* [EXERCISE TASK 1]:
In the post about storing event data on S3, what is used to feed the batched event data into the Snowflake DB?
* [EXERCISE TASK 2]:
Continue the post about scaling event data storage on S3 from its last sentence.

* [TEXT TO READ]:
----
And in the last year, we've begun to use the batched event data in S3 to feed a Snowflake DB (via Snowpipe), which we use for both offline BI and online analytics as part of our product. Snowflake is not free and requires some sophistication, but it supports the leading analytics tools and visualizers, and it's part of a direct evolution from keeping JSON files on S3.

My experience with Athena was that cost was negligible compared to alternative options, but YMMV. As in all things cloud pricing related, you should experiment and measure once price becomes worth thinking about.

Partitioning by date gets you really far because the vast majority of queries are interested in a specific timeframe. If your data is growing, but the ingestion rate is not, v0 might work forever.

v0.5 is simply to add another level of partitioning. This can get you an order of magnitude performance gain in many situations. I've often not needed to go past this.

v1 is a different beast. The nice thing about the simplicity of v0 is that it gives you time to learn the requirements for v1 (including whether you even need a v1) and the data is JSON on S3 so it's never hard to migrate it somewhere else. v1 is usually driven by very specific, known requirements, so there's no generic answer. For many requirements, it's useful to put a queue like Kafka (powerful) or Kinesis (convenient/cheap) in front of S3 and have a Spark job performing actions on that queue.

If speed of a single query is the issue, too many small files could be the root problem. Then, a good option is to read batches from the queue and write them to s3 as a single Parquet or ORC file. This could also be a good option if the issue is the cost of s3 API calls (when you're looking at 10k JSONs per second, PUT calls get very pricy), but at large enough scale, you might be better off using Redshift.

With Postgres or Redshift, you can run into contested resource problems when the number of users querying the data scales. I haven't found that to be a problem with Athena due to separated compute and storage, but if it is, you could maybe replicate data to another AWS account. Or, depending on the query patterns, you can build a higher-level table (e.g. given a series of events, tell me the most current state for every entity) from the raw data, either using ETL or by writing a new Spark job that reads from the Kafka queue, figures out the current state and writes the higher-level data a new s3+Athena table.

If the issue is time-to-answer (e.g. if there is a problem, how quickly will that be apparent in your analytics since batched writing introduces delay), streaming analytics could be the solution. You can also use the lambda architecture, but that's always looked too hard to implement and maintain to me.
----
* [PROVIDED MATERIAL]:
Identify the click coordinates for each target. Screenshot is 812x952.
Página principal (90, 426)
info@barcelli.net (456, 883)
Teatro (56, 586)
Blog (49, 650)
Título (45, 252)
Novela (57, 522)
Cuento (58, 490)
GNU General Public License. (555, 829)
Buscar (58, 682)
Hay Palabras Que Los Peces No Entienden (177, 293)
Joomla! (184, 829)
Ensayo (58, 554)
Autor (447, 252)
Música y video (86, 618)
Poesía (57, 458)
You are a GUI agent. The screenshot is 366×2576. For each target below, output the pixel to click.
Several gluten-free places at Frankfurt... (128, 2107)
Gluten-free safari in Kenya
----
* [EXERCISE ANSWER 1]:
Snowpipe.

* [EXERCISE ANSWER 2]:
If the issue is auth/data visibility in an enterprise context, I would lean towards using a fully featured enterprise solution, preferably one that uses a well-documented format on s3 as the underlying datastore with separated compute and storage. Alternatively, you could build or buy a query layer that sits on top of Athena that handles the permissions (e.g. Looker).

At a certain point, you should consider just adopting Snowflake as they have solved many of these problems already and is building an analytics solution really your core competency?

I work on an infrastructure that's 4+ years old, with a full featured analytics DB in place (Snowflake). I still use JSON + S3 + Athena for some BI queries. It's not what you want for an online query source, but for doing occasional offline BI work on medium-large data (let's say under a petabyte), it doesn't get simpler.

This is the setup I normally use, though I would suggest storing the data in Parquet or ORC format if possible. Kinesis Firehose will perform this conversion for you, and the resulting data files are much smaller. If you need a flexible schema, though, stick with JSON.

1) Design the reports you want. Pay special attention to interactive elements like filters and drilldowns. List all dimensions and metrics you need. Think about privacy.

2) Find your visualisation tool of choice. This is more important than any architecture choice for the tracking because this makes your data useable. [1]

3) Select your main data storage that is compatible with your visualisation tool, data size, budget, servers, security, ... SQL is always better because it has a schema the vis tools can work with. For a low amount of data you might just want to use your existing database (if you have one) and not build up new infrastructure that has to be maintained.

4) If you need higher availability on the data ingress than your db can provide use a high availability streaming ingress [2] to buffer the data.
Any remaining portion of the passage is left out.